_Information given:_
# # # # #

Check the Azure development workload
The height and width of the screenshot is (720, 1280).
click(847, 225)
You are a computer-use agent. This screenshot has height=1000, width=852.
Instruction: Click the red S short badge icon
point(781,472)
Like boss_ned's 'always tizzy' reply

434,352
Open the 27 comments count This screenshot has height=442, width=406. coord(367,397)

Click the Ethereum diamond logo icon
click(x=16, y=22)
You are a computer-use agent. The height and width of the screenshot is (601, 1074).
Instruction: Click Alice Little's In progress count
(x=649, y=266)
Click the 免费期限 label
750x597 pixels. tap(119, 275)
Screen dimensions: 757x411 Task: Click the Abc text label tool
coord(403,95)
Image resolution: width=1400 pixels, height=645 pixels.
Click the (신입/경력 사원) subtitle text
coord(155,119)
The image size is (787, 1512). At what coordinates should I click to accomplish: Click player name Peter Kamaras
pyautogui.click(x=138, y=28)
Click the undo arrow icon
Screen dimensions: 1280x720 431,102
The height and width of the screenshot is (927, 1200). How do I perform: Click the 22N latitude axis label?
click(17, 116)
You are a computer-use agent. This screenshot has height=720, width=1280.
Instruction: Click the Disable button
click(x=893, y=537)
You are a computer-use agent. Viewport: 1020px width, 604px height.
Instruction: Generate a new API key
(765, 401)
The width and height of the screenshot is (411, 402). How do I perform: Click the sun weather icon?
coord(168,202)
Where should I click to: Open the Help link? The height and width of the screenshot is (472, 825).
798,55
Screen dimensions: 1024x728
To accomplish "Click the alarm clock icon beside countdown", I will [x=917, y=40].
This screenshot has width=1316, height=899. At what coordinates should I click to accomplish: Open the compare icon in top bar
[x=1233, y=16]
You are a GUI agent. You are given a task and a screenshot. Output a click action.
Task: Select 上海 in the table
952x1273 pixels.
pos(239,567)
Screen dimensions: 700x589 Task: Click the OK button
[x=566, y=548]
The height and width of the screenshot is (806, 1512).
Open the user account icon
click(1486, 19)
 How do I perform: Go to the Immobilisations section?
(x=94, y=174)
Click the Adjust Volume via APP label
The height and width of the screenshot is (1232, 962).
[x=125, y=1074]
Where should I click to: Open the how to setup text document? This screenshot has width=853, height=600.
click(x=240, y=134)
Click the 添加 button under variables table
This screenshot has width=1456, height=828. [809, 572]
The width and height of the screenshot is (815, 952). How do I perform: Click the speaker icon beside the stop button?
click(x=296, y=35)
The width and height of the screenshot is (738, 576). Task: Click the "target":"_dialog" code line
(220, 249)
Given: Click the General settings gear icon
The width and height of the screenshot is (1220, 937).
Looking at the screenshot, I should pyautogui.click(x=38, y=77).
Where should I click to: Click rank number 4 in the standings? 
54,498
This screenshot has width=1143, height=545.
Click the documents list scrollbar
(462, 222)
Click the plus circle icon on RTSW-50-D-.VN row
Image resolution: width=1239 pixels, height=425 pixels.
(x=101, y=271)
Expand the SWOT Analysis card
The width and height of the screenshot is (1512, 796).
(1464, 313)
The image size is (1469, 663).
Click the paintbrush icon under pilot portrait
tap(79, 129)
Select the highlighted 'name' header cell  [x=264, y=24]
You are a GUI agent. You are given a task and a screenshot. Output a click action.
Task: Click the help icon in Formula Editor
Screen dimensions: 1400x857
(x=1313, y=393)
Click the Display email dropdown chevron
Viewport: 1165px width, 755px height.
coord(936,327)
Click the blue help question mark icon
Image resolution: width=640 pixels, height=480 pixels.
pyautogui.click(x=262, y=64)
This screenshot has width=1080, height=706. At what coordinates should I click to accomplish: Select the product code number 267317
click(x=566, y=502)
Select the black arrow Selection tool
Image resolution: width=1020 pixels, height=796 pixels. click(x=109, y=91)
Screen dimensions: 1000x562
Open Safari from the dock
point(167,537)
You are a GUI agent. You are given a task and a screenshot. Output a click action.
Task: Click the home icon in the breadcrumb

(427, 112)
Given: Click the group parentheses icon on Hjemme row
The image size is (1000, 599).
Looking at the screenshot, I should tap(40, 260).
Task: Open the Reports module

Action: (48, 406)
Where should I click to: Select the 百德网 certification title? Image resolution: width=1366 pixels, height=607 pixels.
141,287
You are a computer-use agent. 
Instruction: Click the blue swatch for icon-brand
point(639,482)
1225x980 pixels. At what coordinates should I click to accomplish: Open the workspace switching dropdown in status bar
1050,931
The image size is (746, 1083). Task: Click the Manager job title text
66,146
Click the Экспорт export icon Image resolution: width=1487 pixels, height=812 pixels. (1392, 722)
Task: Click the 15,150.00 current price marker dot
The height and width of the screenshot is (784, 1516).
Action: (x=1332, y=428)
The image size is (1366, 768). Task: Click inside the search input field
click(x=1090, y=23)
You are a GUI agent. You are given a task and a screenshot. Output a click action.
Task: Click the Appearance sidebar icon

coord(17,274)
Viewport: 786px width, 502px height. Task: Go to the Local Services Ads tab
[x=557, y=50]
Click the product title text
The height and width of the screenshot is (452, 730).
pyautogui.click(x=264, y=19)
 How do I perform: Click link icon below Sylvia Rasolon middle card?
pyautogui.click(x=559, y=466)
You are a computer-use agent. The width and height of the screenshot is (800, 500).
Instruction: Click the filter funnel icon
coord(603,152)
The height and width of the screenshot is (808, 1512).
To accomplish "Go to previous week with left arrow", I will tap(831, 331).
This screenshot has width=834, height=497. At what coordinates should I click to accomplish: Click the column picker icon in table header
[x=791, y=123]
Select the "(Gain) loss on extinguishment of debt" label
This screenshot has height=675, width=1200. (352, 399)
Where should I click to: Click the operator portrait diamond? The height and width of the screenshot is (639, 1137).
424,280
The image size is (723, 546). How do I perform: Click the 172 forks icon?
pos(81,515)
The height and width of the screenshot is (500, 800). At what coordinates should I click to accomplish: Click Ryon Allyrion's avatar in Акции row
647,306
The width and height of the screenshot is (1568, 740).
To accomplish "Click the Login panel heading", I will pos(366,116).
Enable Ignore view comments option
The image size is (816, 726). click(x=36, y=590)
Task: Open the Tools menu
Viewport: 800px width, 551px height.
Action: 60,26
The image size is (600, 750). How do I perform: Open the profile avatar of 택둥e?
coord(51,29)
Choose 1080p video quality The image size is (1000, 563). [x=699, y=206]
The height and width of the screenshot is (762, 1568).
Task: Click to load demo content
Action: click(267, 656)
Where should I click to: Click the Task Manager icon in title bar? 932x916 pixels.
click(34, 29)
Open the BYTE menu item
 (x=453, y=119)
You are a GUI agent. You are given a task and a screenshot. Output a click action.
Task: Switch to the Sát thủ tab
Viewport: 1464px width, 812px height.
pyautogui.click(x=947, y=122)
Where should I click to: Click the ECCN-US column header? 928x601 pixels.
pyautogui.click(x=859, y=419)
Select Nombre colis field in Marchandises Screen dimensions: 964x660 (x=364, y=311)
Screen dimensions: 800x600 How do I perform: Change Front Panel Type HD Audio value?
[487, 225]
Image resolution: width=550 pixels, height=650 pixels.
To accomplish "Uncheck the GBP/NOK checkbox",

# # # # #

_Requirement:_ Taking the line with "Given: Click the General settings gear icon" as the first and the line with "Select the highlighted" as the last, retype that stretch of the data above exactly, with no other lines.

_Response:_
Given: Click the General settings gear icon
The width and height of the screenshot is (1220, 937).
Looking at the screenshot, I should pyautogui.click(x=38, y=77).
Where should I click to: Click rank number 4 in the standings? 
54,498
This screenshot has width=1143, height=545.
Click the documents list scrollbar
(462, 222)
Click the plus circle icon on RTSW-50-D-.VN row
Image resolution: width=1239 pixels, height=425 pixels.
(x=101, y=271)
Expand the SWOT Analysis card
The width and height of the screenshot is (1512, 796).
(1464, 313)
The image size is (1469, 663).
Click the paintbrush icon under pilot portrait
tap(79, 129)
Select the highlighted 'name' header cell  [x=264, y=24]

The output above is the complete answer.